We have a small body (mass [itex]m[/itex]) hanging from a pendulum of length [itex]l[/itex].
The point where pendulum is hanged moves like this:
[tex]\xi = A\sin\Omega t,[/tex] where [itex]A, \Omega = const[/itex]. We have to find motion of the body. The force acting on the body is [itex]F = (0, -mg)[/itex].
Homework Equations
Lagrange's equation of second kind for a generalized coordinate [itex]\varphi[/itex]:
[tex]\frac{d}{dt}(\frac{dL}{d\varphi'}) - \frac{dL}{d\varphi} = 0[/tex]
The Attempt at a Solution
[/B]
So, after making angle [itex]\varphi[/itex] a generalized coordinate, we have:
[tex]x = A\sin \Omega t + lsin \varphi, \ \ y = -lcos\varphi.[/tex]

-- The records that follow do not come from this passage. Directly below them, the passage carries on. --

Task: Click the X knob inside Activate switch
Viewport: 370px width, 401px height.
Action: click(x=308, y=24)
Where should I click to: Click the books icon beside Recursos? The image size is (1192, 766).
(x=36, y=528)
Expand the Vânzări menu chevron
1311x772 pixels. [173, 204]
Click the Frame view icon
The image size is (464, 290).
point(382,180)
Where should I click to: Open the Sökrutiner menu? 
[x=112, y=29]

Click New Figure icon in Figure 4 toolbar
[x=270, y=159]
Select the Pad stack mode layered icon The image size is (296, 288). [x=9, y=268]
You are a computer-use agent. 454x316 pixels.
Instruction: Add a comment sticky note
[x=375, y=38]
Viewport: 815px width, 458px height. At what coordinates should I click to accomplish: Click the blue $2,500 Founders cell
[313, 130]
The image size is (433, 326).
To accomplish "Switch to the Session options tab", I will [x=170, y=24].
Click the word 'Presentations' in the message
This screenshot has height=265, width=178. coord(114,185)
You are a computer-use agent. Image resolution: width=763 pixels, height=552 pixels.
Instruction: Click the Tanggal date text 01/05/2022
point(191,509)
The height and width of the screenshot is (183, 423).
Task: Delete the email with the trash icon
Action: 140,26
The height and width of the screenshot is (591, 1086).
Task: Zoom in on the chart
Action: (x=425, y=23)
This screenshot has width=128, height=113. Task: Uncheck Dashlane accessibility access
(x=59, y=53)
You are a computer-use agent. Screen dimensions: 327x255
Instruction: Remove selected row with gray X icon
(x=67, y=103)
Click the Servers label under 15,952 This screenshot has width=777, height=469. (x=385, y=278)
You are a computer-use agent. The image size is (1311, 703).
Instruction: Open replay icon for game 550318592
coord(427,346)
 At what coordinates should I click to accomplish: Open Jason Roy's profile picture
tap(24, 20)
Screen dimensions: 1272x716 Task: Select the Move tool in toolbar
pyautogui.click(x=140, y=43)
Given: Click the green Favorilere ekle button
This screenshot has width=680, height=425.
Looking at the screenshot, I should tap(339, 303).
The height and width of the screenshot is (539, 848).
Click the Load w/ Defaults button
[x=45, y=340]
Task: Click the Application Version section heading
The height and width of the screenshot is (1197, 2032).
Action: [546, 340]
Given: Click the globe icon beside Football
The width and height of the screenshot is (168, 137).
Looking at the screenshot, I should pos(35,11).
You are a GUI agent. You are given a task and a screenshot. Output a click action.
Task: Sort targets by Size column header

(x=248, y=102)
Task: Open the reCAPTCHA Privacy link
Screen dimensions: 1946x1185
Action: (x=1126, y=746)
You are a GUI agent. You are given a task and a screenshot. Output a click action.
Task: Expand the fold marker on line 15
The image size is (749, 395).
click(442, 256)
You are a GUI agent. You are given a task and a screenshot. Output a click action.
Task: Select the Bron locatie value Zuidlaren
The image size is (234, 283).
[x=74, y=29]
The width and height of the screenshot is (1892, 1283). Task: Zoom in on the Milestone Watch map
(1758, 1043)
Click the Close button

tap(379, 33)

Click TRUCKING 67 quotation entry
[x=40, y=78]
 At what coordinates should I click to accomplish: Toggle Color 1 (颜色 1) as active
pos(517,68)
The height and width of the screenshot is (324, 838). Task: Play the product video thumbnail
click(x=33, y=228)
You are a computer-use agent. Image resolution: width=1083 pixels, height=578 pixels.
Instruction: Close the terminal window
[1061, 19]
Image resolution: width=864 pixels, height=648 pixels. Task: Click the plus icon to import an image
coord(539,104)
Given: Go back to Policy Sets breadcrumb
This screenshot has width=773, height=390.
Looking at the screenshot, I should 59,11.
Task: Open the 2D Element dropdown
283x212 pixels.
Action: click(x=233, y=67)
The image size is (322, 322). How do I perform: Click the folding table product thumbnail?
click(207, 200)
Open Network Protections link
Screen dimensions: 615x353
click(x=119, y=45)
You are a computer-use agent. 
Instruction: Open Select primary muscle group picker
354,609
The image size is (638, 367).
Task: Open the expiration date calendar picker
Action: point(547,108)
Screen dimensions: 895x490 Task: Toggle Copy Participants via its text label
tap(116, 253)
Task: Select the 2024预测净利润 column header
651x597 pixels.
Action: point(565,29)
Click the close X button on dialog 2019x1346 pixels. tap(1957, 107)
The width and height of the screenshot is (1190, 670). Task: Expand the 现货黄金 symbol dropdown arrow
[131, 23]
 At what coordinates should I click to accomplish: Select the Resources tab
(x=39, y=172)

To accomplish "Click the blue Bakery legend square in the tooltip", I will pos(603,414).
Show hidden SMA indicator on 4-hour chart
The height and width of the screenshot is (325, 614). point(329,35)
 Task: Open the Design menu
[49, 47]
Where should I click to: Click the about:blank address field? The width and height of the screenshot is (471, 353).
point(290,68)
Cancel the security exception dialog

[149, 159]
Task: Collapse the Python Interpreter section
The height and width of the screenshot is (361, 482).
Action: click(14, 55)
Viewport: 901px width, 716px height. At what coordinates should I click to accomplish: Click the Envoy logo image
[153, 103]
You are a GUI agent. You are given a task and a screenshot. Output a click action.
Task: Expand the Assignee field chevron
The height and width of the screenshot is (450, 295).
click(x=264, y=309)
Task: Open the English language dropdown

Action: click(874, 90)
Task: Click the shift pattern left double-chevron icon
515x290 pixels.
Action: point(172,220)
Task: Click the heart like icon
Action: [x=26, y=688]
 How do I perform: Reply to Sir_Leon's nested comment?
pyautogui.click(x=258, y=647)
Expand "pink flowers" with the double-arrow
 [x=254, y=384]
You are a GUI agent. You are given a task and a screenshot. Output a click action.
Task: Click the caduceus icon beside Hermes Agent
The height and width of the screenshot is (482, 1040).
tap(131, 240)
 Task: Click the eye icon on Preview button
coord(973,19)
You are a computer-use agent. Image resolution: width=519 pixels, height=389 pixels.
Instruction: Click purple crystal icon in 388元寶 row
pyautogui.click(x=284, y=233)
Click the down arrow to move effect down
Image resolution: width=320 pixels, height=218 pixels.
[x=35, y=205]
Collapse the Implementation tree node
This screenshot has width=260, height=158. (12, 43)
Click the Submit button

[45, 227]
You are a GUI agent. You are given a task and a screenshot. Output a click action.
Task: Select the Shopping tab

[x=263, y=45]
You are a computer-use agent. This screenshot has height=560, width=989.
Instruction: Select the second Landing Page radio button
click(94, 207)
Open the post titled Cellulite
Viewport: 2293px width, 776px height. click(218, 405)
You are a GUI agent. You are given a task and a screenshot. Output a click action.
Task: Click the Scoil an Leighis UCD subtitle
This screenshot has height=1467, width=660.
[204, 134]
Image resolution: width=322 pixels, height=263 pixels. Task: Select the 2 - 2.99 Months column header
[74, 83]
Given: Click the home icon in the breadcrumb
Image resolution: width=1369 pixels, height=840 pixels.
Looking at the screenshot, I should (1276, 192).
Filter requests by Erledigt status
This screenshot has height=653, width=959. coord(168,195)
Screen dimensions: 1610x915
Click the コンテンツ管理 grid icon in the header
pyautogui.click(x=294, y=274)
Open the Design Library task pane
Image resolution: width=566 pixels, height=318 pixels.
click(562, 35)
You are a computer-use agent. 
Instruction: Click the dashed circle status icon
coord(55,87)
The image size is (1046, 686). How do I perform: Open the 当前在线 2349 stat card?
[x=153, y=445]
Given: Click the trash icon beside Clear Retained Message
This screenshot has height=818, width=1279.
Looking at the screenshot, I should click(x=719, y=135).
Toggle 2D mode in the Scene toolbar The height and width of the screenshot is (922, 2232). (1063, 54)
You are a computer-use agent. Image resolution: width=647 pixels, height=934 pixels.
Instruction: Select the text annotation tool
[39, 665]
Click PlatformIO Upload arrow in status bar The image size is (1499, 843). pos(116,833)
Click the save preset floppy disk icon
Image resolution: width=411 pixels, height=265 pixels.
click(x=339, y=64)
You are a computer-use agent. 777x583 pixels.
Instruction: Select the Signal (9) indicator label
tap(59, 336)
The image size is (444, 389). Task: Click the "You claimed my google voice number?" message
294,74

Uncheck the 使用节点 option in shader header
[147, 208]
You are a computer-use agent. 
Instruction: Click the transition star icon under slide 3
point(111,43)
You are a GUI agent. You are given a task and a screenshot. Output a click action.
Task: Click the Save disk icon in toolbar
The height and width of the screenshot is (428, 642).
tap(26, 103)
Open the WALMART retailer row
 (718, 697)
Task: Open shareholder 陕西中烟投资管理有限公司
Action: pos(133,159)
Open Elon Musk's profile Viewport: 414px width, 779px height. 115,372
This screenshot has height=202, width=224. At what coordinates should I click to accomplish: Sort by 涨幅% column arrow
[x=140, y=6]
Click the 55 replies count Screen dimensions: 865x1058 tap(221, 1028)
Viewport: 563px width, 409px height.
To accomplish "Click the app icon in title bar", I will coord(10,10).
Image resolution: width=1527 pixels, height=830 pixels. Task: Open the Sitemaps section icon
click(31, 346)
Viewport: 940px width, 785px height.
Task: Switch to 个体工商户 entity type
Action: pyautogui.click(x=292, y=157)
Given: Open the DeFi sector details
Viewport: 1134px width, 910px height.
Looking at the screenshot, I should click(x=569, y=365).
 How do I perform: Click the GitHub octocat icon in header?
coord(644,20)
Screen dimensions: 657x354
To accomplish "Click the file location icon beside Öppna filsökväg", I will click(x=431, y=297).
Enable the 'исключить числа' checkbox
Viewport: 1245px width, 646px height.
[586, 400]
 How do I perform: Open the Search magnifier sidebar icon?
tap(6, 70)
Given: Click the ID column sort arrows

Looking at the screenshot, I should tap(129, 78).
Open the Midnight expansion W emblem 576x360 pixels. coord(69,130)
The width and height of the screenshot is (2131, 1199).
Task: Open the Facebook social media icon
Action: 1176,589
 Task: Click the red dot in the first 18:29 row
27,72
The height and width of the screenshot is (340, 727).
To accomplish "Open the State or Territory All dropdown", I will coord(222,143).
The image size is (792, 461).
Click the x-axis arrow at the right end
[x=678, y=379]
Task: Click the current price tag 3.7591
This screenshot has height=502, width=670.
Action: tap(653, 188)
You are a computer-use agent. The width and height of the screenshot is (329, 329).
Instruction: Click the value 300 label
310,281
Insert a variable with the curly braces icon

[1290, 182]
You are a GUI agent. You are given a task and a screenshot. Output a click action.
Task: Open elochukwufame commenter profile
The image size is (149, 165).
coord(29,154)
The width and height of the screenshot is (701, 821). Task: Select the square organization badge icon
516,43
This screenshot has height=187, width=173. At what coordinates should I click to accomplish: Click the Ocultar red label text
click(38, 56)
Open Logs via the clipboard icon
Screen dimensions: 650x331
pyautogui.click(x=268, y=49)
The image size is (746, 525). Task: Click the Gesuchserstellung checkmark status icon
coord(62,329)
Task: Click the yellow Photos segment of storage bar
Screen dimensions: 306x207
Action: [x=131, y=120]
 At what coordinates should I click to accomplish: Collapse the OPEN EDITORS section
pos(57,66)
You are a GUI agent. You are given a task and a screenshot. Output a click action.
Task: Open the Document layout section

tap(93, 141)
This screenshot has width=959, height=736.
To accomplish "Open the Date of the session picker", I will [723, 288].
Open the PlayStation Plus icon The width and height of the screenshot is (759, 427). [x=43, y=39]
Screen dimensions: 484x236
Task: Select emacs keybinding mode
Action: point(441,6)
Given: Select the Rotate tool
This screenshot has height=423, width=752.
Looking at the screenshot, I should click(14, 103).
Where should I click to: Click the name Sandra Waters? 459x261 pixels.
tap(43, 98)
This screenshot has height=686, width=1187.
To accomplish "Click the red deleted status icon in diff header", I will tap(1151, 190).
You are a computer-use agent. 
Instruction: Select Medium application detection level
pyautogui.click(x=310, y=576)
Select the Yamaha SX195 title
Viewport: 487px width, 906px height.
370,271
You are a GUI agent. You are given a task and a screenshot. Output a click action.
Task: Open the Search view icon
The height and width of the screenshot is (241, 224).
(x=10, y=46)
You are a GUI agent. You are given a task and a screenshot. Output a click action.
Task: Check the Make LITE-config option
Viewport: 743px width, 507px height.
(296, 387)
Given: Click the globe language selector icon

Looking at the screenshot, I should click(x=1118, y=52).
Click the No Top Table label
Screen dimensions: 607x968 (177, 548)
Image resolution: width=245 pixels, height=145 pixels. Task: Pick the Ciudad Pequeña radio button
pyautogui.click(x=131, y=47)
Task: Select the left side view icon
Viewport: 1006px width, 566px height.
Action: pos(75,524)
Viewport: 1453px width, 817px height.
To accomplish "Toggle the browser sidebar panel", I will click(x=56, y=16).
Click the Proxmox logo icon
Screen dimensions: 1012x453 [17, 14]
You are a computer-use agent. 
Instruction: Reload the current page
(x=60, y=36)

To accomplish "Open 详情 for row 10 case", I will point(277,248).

After calculations, Lagrangian is: [tex]L = \frac{m}{2}\Big( \Omega^2 A^2 \cos^2 \Omega t + 2\Omega A l \frac{d\varphi}{dt}\cos \Omega t \cos \varphi + (\frac{d \varphi}{dt})^2l^2 + 2gl\cos \varphi \Big).[/tex]
Lagrange's equation of second kind gives:
[tex]\frac{d}{dt}(\frac{dL}{d\varphi'}) - \frac{dL}{d\varphi} = 0[/tex]
(where [itex]\varphi' = \frac{d\varphi}{dt}[/itex]).
After calculations:
[tex]\varphi'' l + g\varphi = \Omega A^2 sin \Omega t[/tex]
Solving it gives:
[tex]\varphi(t) = C\cos (\sqrt{\frac{g}{l}}t) + D\sin (\sqrt{\frac{g}{l}}t) + \frac{\Omega^2 A^2}{g-l\Omega^2}\sin \Omega t,[/tex] where [itex]C, D[/itex] are constants.
Initial conditions [itex]x(t=0)=0, \ \ y(t=0) = -l[/itex] both yield the same:
[tex]C = 0[/tex]
But how to find the [itex]D[/itex] constant?
The only other information given is that we can assume [itex]\sin \varphi = \varphi[/itex] and [tex]cos\varphi = 1[/itex] (Which I've already used to solve the differential equation$. There is no other information given.
Thank you for your answers.